Bashar inherited the leadership of Syria's minority Alawite sect from his father, Hafez, who ruled Syria for 30 years until his death in 2000. Like his father, the London-trained ophthalmologist has produced little for his countrymen by way of liberalizing reforms, either political or economic. After coming to power, Bashar toyed briefly with reformist ideas in 2001, but just when Syria's reformists felt emboldened to raise their heads above the parapet, Bashar chopped them off.

In the absence of domestic benefits, Bashar's legitimacy, like that of his late father, rests on foreign achievements. That is why he gives house room in Damascus to the Islamist Hamas leader, Khaled Mashaal; why he supports the most extreme elements of the Palestinian nationalist movement; why he facilitated the passage of mujahedeen to the battlefields in Iraq; why he maintains close ties with Hezbollah; why his secular socialist republic values its unholy alliance with the Islamic revolutionary republic.

Hostility toward Israel remains the foundation of Alawite power -- and the standard excuse for Syria's political and economic failures. But it will be a long time before Bashar is able to achieve what his father called "strategic parity" with the Zionist enemy. Meanwhile, Lebanon, and its Hezbollah jihadists dedicated to Israel's destruction, offer the prospect of instant gratification.

Bashar has caused havoc for American troops in Iraq. He is likely to repeat that -- this time against the French in particular and other constituents of the UN peacekeeping force in general.

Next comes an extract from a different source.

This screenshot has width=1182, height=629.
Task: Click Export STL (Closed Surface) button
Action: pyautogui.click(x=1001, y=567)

That is why he will support and facilitate -- through Hezbollah and other proxy elements in Lebanon -- any action that undermines the UN peacekeepers.

By declaring a hands-off policy toward Hezbollah, France might have hoped it could placate Damascus and avoid a repetition of Hezbollah's October, 1983 suicide truck-bomb attack that wiped out 58 French peacekeepers in Beirut and caused the mission to be aborted.

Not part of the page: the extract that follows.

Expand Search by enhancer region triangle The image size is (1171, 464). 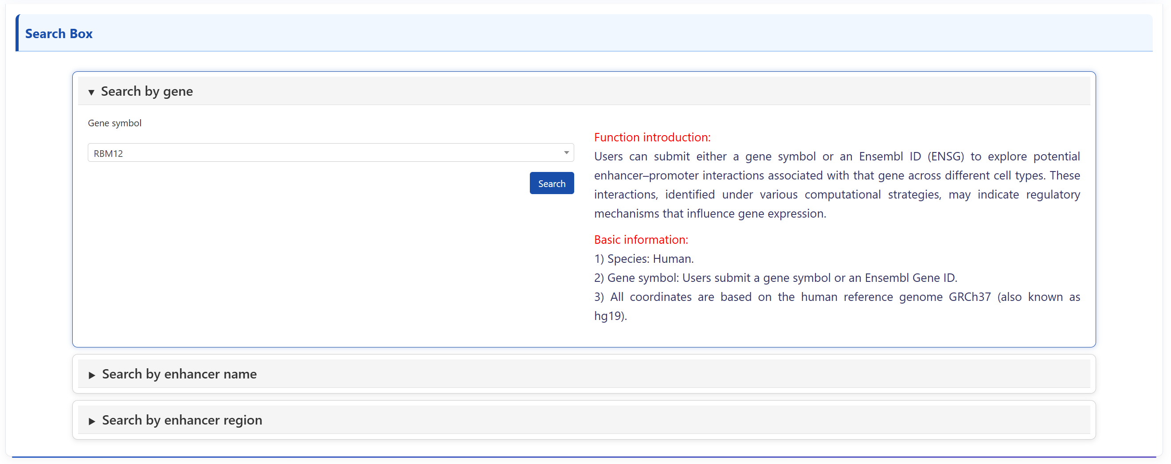point(92,421)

But just as threatening to Syria is the French pledge to strengthen the Lebanese government, which would diminish Bashar's room for manoeuvre. The difference between 1983 and 2006, says Francois Heisbourg, a senior analyst at the Paris-based Foundation for Strategic Research, is that "the situation is much worse now."

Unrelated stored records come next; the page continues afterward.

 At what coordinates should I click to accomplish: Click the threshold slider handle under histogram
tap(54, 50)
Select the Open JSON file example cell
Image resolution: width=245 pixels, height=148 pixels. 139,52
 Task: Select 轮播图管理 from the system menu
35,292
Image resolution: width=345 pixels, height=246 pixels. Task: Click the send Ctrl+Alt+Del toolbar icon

There is little the French can do to mollify Bashar, who, in any event, has a score to settle with Paris over its support for the campaign to evict Syria from Lebanon last year. "There should be no illusions," notes Dennis Ross, former Middle East co-ordinator in the Clinton administration and veteran of two previous ceasefire agreements between Hezbollah and Israel. "History is full of good resolutions on Lebanon that have not been implemented because the Syrians had the power to block them."

The best assessment now is that Syria's president will initially attempt to undermine the fragile Lebanese government by stoking sectarian tensions and fomenting enough carnage to persuade the peacekeepers that the game is not worth the candle. If that does not work, he is likely to resort to attacks, via his Lebanese allies, on the peacekeepers themselves. The ensuing chaos and the departure of the UN force could, conceivably, provide the pretext for Bashar's triumphal return to Lebanon as peacemaker, champion of Hezbollah and unambiguous hegemonic power.

The French must know that Syria's combat strength has deteriorated drastically since the collapse of its Soviet patron. Its military equipment has become increasingly obsolescent, poorly maintained and short of spare parts. Even so, given the willingness of Syria's proxies to die on command, the French will have little cause for optimism. That goes some way to explaining why, having cynically made the diplomatic running at the Security Council in New York to impress its Arab friends, France has had to be dragged kicking and screaming into the Lebanese imbroglio.

By Douglas Davis
National Post

Douglas Davis, a former senior editor of The Jerusalem Post, is a member of the Middle East Writers' Group.